_Task to complete_. Starting at the line that has "Destinationsbröllop i Göteborg (376, 1211)" and going through the last line of the material, write those lines out again, changing "Destinationsbröllop" to "Bröllop" and leaving everything else as it is.

_Data for this exercise_.
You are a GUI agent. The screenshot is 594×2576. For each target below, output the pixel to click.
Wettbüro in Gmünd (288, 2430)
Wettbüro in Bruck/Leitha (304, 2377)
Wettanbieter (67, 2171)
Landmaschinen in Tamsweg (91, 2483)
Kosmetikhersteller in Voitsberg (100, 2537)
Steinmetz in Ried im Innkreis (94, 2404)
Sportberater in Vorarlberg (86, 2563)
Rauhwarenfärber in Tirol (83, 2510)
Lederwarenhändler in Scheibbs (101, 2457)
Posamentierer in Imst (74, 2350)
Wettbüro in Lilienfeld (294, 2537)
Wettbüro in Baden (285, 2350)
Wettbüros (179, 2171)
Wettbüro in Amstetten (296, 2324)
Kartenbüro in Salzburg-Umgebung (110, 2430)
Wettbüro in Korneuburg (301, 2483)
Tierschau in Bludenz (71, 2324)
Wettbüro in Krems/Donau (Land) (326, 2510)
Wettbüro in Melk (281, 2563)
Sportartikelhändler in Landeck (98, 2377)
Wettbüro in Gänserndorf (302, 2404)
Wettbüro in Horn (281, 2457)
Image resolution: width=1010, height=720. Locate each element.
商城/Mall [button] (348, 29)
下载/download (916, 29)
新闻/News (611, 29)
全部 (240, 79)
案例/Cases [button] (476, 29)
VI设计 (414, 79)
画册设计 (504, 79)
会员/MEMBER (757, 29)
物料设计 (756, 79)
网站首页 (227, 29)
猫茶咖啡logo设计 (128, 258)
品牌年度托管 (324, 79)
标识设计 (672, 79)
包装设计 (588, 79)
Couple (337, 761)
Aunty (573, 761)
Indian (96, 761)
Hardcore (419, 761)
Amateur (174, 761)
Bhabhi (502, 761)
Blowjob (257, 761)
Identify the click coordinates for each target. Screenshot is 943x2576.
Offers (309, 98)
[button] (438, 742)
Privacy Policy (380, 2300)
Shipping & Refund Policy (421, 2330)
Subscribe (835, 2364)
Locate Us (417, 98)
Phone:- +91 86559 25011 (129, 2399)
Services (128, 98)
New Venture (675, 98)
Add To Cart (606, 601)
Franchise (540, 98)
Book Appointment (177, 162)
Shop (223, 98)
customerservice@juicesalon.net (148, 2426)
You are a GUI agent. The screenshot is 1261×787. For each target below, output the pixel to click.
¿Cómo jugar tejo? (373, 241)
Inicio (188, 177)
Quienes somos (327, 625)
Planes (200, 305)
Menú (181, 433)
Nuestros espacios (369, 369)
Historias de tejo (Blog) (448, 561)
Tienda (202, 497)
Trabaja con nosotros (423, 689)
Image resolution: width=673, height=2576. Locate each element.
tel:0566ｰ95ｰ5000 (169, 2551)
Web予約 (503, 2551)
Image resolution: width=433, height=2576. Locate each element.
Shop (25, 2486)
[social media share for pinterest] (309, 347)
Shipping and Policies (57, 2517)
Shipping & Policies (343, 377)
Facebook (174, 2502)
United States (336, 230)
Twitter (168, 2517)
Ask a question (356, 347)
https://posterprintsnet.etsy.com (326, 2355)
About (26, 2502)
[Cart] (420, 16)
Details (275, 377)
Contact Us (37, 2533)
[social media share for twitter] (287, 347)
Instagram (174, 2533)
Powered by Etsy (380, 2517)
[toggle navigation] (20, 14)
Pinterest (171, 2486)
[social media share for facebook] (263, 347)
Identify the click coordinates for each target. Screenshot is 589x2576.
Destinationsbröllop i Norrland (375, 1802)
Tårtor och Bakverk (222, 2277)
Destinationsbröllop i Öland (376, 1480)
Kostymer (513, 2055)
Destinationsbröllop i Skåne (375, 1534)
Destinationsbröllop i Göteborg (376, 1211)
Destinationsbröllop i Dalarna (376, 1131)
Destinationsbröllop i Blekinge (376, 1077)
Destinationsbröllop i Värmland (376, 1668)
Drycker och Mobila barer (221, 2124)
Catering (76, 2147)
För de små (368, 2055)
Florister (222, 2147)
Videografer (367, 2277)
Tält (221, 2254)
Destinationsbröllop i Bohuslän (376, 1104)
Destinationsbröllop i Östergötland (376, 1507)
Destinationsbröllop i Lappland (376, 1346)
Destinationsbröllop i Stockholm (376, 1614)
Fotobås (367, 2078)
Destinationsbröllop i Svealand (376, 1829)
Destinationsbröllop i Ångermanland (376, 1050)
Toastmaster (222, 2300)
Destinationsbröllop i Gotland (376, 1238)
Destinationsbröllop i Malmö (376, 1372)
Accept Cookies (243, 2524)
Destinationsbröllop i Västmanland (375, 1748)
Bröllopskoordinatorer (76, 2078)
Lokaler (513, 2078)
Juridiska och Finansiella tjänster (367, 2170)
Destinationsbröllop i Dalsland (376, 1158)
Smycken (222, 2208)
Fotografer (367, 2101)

_Answer for the task_.
Bröllop i Göteborg (376, 1211)
Bröllop i Dalarna (376, 1131)
Bröllop i Blekinge (376, 1077)
Bröllop i Värmland (376, 1668)
Drycker och Mobila barer (221, 2124)
Catering (76, 2147)
För de små (368, 2055)
Florister (222, 2147)
Videografer (367, 2277)
Tält (221, 2254)
Bröllop i Bohuslän (376, 1104)
Bröllop i Östergötland (376, 1507)
Bröllop i Lappland (376, 1346)
Bröllop i Stockholm (376, 1614)
Fotobås (367, 2078)
Bröllop i Svealand (376, 1829)
Bröllop i Ångermanland (376, 1050)
Toastmaster (222, 2300)
Bröllop i Gotland (376, 1238)
Bröllop i Malmö (376, 1372)
Accept Cookies (243, 2524)
Bröllop i Västmanland (375, 1748)
Bröllopskoordinatorer (76, 2078)
Lokaler (513, 2078)
Juridiska och Finansiella tjänster (367, 2170)
Bröllop i Dalsland (376, 1158)
Smycken (222, 2208)
Fotografer (367, 2101)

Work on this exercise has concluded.